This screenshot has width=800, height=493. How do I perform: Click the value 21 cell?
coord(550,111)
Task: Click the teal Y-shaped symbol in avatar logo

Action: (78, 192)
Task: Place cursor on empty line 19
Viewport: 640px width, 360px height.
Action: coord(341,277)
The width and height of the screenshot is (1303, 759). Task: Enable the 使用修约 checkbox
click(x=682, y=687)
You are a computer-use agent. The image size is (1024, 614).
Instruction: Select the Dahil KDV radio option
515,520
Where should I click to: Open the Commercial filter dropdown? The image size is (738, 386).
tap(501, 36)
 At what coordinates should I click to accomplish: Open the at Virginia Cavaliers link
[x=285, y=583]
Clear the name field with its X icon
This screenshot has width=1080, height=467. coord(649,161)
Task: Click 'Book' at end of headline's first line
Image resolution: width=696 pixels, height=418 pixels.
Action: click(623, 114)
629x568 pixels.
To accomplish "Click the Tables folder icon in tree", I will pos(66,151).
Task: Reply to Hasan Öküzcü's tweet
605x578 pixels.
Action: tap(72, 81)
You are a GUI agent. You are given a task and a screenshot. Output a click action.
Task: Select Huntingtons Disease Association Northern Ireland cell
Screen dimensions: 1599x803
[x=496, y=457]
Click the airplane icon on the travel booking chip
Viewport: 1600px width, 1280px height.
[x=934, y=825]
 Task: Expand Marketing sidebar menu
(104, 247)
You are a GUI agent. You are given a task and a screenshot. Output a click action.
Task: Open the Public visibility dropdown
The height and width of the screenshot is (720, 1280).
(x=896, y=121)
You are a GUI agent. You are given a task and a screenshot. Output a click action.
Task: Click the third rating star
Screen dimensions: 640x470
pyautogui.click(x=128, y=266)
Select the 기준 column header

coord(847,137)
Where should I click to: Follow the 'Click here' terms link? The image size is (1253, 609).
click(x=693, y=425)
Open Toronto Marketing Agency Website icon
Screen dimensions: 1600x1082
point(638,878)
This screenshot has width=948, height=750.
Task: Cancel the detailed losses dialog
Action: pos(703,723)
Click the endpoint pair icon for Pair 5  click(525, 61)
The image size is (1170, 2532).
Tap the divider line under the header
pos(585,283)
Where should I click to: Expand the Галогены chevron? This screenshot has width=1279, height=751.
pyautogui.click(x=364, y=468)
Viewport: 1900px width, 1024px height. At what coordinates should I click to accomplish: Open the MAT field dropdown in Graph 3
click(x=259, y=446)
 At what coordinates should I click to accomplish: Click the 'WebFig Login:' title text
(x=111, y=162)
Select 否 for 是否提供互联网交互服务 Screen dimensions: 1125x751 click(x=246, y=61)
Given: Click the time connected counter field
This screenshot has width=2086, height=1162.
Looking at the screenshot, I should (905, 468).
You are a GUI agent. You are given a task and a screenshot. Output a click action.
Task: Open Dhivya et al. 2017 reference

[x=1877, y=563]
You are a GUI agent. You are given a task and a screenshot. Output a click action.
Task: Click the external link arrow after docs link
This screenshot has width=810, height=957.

● ● ●

- REQUIRED WORK: Retype every line above with nothing changed.

- SOLUTION:
This screenshot has width=800, height=493. How do I perform: Click the value 21 cell?
coord(550,111)
Task: Click the teal Y-shaped symbol in avatar logo

Action: (78, 192)
Task: Place cursor on empty line 19
Viewport: 640px width, 360px height.
Action: coord(341,277)
The width and height of the screenshot is (1303, 759). Task: Enable the 使用修约 checkbox
click(x=682, y=687)
You are a computer-use agent. The image size is (1024, 614).
Instruction: Select the Dahil KDV radio option
515,520
Where should I click to: Open the Commercial filter dropdown? The image size is (738, 386).
tap(501, 36)
 At what coordinates should I click to accomplish: Open the at Virginia Cavaliers link
[x=285, y=583]
Clear the name field with its X icon
This screenshot has width=1080, height=467. coord(649,161)
Task: Click 'Book' at end of headline's first line
Image resolution: width=696 pixels, height=418 pixels.
Action: click(623, 114)
629x568 pixels.
To accomplish "Click the Tables folder icon in tree", I will pos(66,151).
Task: Reply to Hasan Öküzcü's tweet
605x578 pixels.
Action: tap(72, 81)
You are a GUI agent. You are given a task and a screenshot. Output a click action.
Task: Select Huntingtons Disease Association Northern Ireland cell
Screen dimensions: 1599x803
[x=496, y=457]
Click the airplane icon on the travel booking chip
Viewport: 1600px width, 1280px height.
[x=934, y=825]
 Task: Expand Marketing sidebar menu
(104, 247)
You are a GUI agent. You are given a task and a screenshot. Output a click action.
Task: Open the Public visibility dropdown
The height and width of the screenshot is (720, 1280).
(x=896, y=121)
You are a GUI agent. You are given a task and a screenshot. Output a click action.
Task: Click the third rating star
Screen dimensions: 640x470
pyautogui.click(x=128, y=266)
Select the 기준 column header

coord(847,137)
Where should I click to: Follow the 'Click here' terms link? The image size is (1253, 609).
click(x=693, y=425)
Open Toronto Marketing Agency Website icon
Screen dimensions: 1600x1082
point(638,878)
This screenshot has width=948, height=750.
Task: Cancel the detailed losses dialog
Action: pos(703,723)
Click the endpoint pair icon for Pair 5  click(525, 61)
The image size is (1170, 2532).
Tap the divider line under the header
pos(585,283)
Where should I click to: Expand the Галогены chevron? This screenshot has width=1279, height=751.
pyautogui.click(x=364, y=468)
Viewport: 1900px width, 1024px height. At what coordinates should I click to accomplish: Open the MAT field dropdown in Graph 3
click(x=259, y=446)
 At what coordinates should I click to accomplish: Click the 'WebFig Login:' title text
(x=111, y=162)
Select 否 for 是否提供互联网交互服务 Screen dimensions: 1125x751 click(x=246, y=61)
Given: Click the time connected counter field
This screenshot has width=2086, height=1162.
Looking at the screenshot, I should (905, 468).
You are a GUI agent. You are given a task and a screenshot. Output a click action.
Task: Open Dhivya et al. 2017 reference

[x=1877, y=563]
You are a GUI agent. You are given a task and a screenshot. Output a click action.
Task: Click the external link arrow after docs link
This screenshot has width=810, height=957.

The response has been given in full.